* _EXERCISE DETAILS_:
Can you copy out every one of the following records word for word, keeping their order and line breaks?

* _PROVIDED ENTRIES_:
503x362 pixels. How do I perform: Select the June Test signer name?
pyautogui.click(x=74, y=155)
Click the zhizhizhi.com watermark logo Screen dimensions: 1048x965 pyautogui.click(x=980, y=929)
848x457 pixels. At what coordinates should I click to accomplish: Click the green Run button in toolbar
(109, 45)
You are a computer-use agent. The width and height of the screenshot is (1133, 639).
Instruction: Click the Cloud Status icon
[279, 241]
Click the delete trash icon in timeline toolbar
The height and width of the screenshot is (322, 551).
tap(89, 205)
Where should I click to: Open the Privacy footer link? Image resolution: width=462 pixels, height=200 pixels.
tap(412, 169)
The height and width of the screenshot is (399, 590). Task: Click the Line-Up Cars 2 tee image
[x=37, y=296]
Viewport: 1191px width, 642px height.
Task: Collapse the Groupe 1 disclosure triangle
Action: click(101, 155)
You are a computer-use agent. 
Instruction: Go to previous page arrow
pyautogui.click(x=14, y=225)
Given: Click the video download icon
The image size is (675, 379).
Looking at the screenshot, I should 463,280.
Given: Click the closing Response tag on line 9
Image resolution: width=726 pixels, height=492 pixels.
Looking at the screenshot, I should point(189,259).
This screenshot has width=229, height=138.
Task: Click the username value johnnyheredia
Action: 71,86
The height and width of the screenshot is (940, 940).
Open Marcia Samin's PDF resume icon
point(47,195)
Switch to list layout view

* _TASK ANSWER_:
503x362 pixels. How do I perform: Select the June Test signer name?
pyautogui.click(x=74, y=155)
Click the zhizhizhi.com watermark logo Screen dimensions: 1048x965 pyautogui.click(x=980, y=929)
848x457 pixels. At what coordinates should I click to accomplish: Click the green Run button in toolbar
(109, 45)
You are a computer-use agent. The width and height of the screenshot is (1133, 639).
Instruction: Click the Cloud Status icon
[279, 241]
Click the delete trash icon in timeline toolbar
The height and width of the screenshot is (322, 551).
tap(89, 205)
Where should I click to: Open the Privacy footer link? Image resolution: width=462 pixels, height=200 pixels.
tap(412, 169)
The height and width of the screenshot is (399, 590). Task: Click the Line-Up Cars 2 tee image
[x=37, y=296]
Viewport: 1191px width, 642px height.
Task: Collapse the Groupe 1 disclosure triangle
Action: click(101, 155)
You are a computer-use agent. 
Instruction: Go to previous page arrow
pyautogui.click(x=14, y=225)
Given: Click the video download icon
The image size is (675, 379).
Looking at the screenshot, I should 463,280.
Given: Click the closing Response tag on line 9
Image resolution: width=726 pixels, height=492 pixels.
Looking at the screenshot, I should point(189,259).
This screenshot has width=229, height=138.
Task: Click the username value johnnyheredia
Action: 71,86
The height and width of the screenshot is (940, 940).
Open Marcia Samin's PDF resume icon
point(47,195)
Switch to list layout view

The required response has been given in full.